I do not agree with the majority’s adoption of harmless error review including the categorical rule that it applies to this case. Moreover, a thorough overview of the record supports my finding that the prosecution has not proven beyond a reasonable doubt that in the absence of the error, the jury would have nevertheless convicted Mata-Medina of murder in the second degree. Additionally, a thorough overview of the record supports my finding that a reasonable probability exists that the trial court’s error affected the verdict and Mata-Medina’s substantial rights to have a jury determination on the central' issue — his failure to perceive the risk of harm. I would reverse the judgment of the court of appeals. Accordingly, I respectfully dissent.

I am authorized to say that Justice BENDER joins in this dissent.

. In section II.B, I cite to numerous cases in which the failure to give a lesser included offense constituted reversible error. These include People v. Shaw, 646 P.2d 375 (Colo.1982), Read v. People, 119 Colo. 506, 205 P.2d 233 (1949) and Crawford v. People, 12 Colo. 290, 20 P. 769 (1889).

. A later Tenth Circuit case, Mullins v. Evans, 622 F.2d 504 (10th Cir.1980) labeled Mullins' trial in state court a sham in which the defense made every possible attempt to ensure the jury convicted him of first-degree murder.

. Section 18-3-104(l)(c), C.R.S. (1973), the manslaughter statute which Mullins cites stated: "With intent to cause the death of a person other than himself, under circumstances where the act causing the death was performed, not after deliberation, upon a sudden heat of passion, caused by a serious and highly provoking act of the intended victim, affecting the person killing sufficiently to excite an irresistible passion in a reasonable person .... ” (emphasis added).

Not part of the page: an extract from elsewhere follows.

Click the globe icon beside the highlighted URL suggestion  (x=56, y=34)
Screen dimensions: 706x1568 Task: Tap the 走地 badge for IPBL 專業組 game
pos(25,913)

. When Favors was decided, the offense of criminally negligent homicide could be committed either by conduct amounting to criminal negligence or by intentionally causing the death of a person in a good faith but unreasonable belief that justification existed under section 18-3-105(1), C.R.S. (1973.). Defendant Favors sought an instruction on an intentional act, and this is not the same instruction that Mata-Medina requested.

. People v. Cornell, 466 Mich. 335, 646 N.W.2d 127, 144 n. 19 (2002) calls for a "consideration *990of the 'entire cause' ” to determine whether an error is reversible, citing People v. Beach, 429 Mich. 450, 418 N.W.2d 861 (1988). Thus, although it may be harmless error when a jury rejects an intermediate offense and convicts of a greater one, that conclusion should only be reached after a review of the record. Indeed, Michigan supports my view of harmless error analysis. In People v. Beach, 429 Mich. 450, 418 N.W.2d 861, 879 (1988), the court explains that generally, the rejection of an intermediate offense suggests that the jury’s verdict is sound, but that is not a forgone conclusion. Rather, for this rule to apply, "the intermediate charge rejected by the jury would necessarily have to indicate a lack of likelihood that the jury would have adopted the lesser requested charge.” Id.

The majority also cites State v. Allen, 69 S.W.3d 181, 191 (Tenn.2002) for the same proposition. However, that case states that under a harmless error inquiry "a reviewing court should conduct a thorough examination of the record, including the evidence presented at trial, the defendant’s theory of defense, and the verdict returned by the jury. A reviewing court may find the error harmless because the jury, by finding the defendant guilty of the highest offense, to the exclusion of immediately lesser offense, necessarily rejected all other lesser-included offenses.” Id. at 191 (emphasis added). Thus, Tennessee does not support a categorical harmless error rule, but supports thorough review. Such review is especially appropriate in this factually close case.

. The majority also relies on State v. Daniels, 40 P.3d 611, 620-21 (Utah 2002). But, I would find that case factually distinguishable. The defendant participated in the murder of a fellow inmate in prison where he held the legs of the victim, while another repeatedly stabbed the victim with a shank, and the defendant bragged about the sound and feel of the shank entering and exiting the victim’s body. Id. at 615. I do not believe that this evidence supports the giving of an instruction on manslaughter.